Could you pull out, word for word, the stretch of the items that opens with the line containing "The image size is (845, 850)." and closes with the line containing "click(x=214, y=254)", with both of those lines included and nothing else?

(Provided records)
>>>>

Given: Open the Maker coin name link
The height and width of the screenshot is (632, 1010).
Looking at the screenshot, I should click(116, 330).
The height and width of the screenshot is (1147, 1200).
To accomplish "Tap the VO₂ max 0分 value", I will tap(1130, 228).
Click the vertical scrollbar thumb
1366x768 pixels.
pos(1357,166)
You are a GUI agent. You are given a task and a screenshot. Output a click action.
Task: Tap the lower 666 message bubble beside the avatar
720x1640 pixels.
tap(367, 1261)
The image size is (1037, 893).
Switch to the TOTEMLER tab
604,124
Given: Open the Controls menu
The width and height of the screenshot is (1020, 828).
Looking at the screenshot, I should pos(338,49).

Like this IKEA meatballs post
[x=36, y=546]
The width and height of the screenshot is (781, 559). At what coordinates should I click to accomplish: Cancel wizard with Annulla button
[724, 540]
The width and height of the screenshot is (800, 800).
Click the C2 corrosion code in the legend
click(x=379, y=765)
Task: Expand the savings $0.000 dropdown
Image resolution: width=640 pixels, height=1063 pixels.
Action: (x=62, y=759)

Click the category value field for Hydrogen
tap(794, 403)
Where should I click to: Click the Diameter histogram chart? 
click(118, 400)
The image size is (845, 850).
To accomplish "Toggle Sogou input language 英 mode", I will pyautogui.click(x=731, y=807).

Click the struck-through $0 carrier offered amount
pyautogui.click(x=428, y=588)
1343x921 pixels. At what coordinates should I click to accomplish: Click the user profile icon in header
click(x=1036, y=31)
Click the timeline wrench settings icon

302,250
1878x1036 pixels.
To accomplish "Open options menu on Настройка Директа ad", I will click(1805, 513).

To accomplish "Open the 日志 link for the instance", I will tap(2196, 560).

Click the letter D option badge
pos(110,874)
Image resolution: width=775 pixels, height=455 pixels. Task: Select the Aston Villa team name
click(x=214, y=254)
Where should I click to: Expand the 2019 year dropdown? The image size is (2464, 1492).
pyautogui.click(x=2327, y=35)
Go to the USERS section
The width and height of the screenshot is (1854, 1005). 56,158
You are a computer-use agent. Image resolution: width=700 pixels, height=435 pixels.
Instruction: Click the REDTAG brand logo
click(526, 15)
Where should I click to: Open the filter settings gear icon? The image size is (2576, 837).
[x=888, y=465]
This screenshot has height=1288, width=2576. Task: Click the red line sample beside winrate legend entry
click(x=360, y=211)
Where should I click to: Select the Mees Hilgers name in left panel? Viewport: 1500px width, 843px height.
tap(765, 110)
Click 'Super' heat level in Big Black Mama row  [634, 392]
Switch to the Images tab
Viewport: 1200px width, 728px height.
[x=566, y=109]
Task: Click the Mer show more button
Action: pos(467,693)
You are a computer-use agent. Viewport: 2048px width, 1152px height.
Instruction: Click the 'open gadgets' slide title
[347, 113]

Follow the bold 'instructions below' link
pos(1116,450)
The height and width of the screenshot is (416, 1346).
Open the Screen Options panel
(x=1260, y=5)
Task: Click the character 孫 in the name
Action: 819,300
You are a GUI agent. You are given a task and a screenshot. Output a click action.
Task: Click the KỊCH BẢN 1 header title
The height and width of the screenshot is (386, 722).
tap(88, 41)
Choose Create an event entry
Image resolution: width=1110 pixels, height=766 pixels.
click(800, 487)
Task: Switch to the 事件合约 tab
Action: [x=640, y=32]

<<<<

(Complete output)
The image size is (845, 850).
To accomplish "Toggle Sogou input language 英 mode", I will pyautogui.click(x=731, y=807).

Click the struck-through $0 carrier offered amount
pyautogui.click(x=428, y=588)
1343x921 pixels. At what coordinates should I click to accomplish: Click the user profile icon in header
click(x=1036, y=31)
Click the timeline wrench settings icon

302,250
1878x1036 pixels.
To accomplish "Open options menu on Настройка Директа ad", I will click(1805, 513).

To accomplish "Open the 日志 link for the instance", I will tap(2196, 560).

Click the letter D option badge
pos(110,874)
Image resolution: width=775 pixels, height=455 pixels. Task: Select the Aston Villa team name
click(x=214, y=254)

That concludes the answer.